GIVEN TASK 1: Reproduce the lines of the records verbatim, starting at the line that contains "Given: Click the back arrow undo icon" and ending at the last line of the records.
┄┄┄┄┄┄
By William Pfaff
It was only yesterday that the Gang of Four was ruling China. That is worth remembering.
The 60th anniversary of Communist China was being celebrated this week, but 60 years ago was merely the victory over the Nationalist Chinese. The People’s Republic was proclaimed following the expulsion of the last Chinese Nationalist military forces to Taiwan, a Chinese island that had belonged to Japan since 1895.
Taiwan was then declared by the Nationalists still part of the original Republic of China, as founded by Sun Yat-sen in 1912—successor to the last of China’s imperial dynasties.
Gen. Chiang Kai-shek, who replaced Sun Yat-sen after Sun died in 1925, was one of the Allied “Big Four” of the Second World War, together with Winston Churchill, Franklin Roosevelt and Stalin. He was also supreme commander of Allied War Zone China, which included India and Southeast Asia. His republic after 1950, even in Taiwan, continued to claim to be the legitimate government of all China, a claim supported for many years by the United States.
What could and should have been celebrated this week in Beijing is the resumption of effective power in the People’s Republic by the modernizer Deng Xiaoping, who was purged by Mao in April 1976 on the urging of the Gang of Four—which included Mao’s fanatical wife, Jiang Qing.
In September 1976, Mao died. The Gang of Four was purged. Deng Xiaoping proved to be the most influential of the leaders who reclaimed the leadership of China, pursuing what had originally become known as Deng’s “Four Modernizations.” These included reform of the economy, de-collectivization of agriculture, the creation of special foreign investment zones and reconciliation with the West.
Contrary to what commonly is said by the friends of Henry Kissinger and Richard Nixon, it was China that took the initiative in recognizing the United States, not the contrary, establishing formal relations in January 1979. That was the beginning of modern China, 30 years ago—not 60.
This résumé of recent history is worth reflection, because the biggest of all questions to be asked about China today is: Where will China be 30 years in the future?
Nearly every comment being published on China’s celebration of its brilliant successes during the past 30 years has in one way or another raised the question of the future of a country that once was the most ideologically driven of major powers, but today has no governing ideology, or philosophy, or mobilizing goals.
┄┄┄┄┄┄
GIVEN TASK 2: According to the essay on Communist China's 60th anniversary, when did China establish formal relations with the United States?
┄┄┄┄┄┄
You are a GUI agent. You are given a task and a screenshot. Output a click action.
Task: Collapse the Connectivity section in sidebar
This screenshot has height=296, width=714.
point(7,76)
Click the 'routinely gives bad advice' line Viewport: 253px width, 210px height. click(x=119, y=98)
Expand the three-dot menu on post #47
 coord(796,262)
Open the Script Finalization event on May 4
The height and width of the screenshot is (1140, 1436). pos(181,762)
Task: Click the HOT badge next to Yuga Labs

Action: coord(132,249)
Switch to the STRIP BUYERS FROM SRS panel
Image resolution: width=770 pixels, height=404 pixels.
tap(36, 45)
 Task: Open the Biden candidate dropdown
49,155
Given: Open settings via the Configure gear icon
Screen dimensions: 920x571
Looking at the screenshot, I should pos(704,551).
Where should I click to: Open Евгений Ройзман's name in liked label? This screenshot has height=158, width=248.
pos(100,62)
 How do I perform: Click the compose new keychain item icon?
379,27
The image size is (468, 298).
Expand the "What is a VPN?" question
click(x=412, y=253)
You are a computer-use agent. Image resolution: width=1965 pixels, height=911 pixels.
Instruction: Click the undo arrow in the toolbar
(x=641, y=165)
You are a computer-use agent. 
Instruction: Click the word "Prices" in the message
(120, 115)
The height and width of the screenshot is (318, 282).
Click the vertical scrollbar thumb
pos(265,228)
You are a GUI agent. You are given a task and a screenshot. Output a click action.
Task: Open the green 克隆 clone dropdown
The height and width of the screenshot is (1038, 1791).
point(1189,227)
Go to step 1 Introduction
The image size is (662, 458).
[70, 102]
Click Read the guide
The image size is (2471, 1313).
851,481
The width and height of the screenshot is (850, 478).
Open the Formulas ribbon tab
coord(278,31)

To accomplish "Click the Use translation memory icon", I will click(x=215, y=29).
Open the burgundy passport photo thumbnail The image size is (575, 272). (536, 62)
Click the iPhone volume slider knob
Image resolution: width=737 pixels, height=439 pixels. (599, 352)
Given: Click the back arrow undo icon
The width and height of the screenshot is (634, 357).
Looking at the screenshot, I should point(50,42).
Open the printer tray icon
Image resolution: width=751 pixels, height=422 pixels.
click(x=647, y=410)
┄┄┄┄┄┄
FINAL RESULT 1:
Given: Click the back arrow undo icon
The width and height of the screenshot is (634, 357).
Looking at the screenshot, I should point(50,42).
Open the printer tray icon
Image resolution: width=751 pixels, height=422 pixels.
click(x=647, y=410)

FINAL RESULT 2: January 1979